Find the string "Viewport" in the records. Copy every line it appears in.

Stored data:
%%
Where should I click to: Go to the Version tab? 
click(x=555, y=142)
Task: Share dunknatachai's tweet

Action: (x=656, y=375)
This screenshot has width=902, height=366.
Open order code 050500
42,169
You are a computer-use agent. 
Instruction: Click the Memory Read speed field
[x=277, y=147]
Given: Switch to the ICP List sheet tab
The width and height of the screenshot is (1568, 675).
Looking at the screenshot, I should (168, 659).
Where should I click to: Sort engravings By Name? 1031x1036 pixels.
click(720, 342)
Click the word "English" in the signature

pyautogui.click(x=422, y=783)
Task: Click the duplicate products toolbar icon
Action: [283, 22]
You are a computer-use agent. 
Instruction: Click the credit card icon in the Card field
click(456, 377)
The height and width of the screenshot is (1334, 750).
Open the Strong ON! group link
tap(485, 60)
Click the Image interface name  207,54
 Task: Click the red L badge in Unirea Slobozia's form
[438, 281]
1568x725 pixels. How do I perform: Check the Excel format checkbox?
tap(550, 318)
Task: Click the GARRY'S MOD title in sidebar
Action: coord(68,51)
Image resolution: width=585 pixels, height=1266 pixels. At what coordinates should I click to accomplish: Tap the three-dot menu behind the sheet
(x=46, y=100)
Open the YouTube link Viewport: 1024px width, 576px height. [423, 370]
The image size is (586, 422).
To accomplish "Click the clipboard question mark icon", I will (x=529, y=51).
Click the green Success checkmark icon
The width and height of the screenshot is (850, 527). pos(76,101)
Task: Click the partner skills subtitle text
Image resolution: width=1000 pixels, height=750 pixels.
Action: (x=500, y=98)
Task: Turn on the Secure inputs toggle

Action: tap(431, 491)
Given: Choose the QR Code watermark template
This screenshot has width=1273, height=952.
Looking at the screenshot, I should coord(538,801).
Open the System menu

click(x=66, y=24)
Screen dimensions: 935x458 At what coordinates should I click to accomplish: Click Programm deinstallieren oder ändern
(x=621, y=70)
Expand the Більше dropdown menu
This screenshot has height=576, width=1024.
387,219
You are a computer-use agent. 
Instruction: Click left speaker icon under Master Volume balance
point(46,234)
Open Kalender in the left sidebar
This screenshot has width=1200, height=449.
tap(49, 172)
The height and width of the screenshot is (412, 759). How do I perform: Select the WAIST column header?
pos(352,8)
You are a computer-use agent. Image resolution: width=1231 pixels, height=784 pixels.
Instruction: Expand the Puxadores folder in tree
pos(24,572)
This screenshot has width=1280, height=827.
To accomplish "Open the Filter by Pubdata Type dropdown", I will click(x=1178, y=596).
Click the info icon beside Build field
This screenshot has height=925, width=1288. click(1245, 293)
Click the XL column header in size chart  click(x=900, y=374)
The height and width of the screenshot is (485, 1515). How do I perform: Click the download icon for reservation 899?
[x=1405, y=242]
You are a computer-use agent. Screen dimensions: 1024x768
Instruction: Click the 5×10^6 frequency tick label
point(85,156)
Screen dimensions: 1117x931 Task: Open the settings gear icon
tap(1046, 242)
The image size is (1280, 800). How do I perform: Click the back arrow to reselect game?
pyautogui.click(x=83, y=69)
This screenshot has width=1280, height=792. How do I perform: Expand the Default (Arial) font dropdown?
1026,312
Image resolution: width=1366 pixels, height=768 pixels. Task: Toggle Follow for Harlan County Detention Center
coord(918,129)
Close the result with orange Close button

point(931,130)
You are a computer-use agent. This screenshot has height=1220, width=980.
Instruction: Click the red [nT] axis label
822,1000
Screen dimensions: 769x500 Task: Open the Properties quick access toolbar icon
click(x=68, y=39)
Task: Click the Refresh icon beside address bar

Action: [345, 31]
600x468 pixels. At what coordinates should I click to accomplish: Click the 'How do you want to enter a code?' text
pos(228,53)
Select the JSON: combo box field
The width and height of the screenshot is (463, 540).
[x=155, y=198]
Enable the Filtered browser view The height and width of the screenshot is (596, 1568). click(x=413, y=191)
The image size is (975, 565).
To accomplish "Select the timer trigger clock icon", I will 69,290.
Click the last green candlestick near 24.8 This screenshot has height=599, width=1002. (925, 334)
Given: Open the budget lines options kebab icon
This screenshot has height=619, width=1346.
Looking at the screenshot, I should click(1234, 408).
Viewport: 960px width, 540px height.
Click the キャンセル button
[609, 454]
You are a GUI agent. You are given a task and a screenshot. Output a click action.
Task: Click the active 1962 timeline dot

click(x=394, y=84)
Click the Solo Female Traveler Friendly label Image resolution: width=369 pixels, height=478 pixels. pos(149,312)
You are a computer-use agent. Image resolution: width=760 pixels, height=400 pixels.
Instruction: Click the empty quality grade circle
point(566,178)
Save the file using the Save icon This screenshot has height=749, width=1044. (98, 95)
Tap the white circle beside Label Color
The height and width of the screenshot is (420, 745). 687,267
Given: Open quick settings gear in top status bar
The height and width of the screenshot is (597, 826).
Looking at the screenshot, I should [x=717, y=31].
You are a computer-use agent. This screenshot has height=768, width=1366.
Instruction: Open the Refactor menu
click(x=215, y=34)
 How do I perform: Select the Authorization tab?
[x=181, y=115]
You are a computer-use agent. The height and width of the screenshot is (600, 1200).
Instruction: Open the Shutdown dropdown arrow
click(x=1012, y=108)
%%
## WRITTEN REPLY:
Open the YouTube link Viewport: 1024px width, 576px height. [423, 370]
Viewport: 960px width, 540px height.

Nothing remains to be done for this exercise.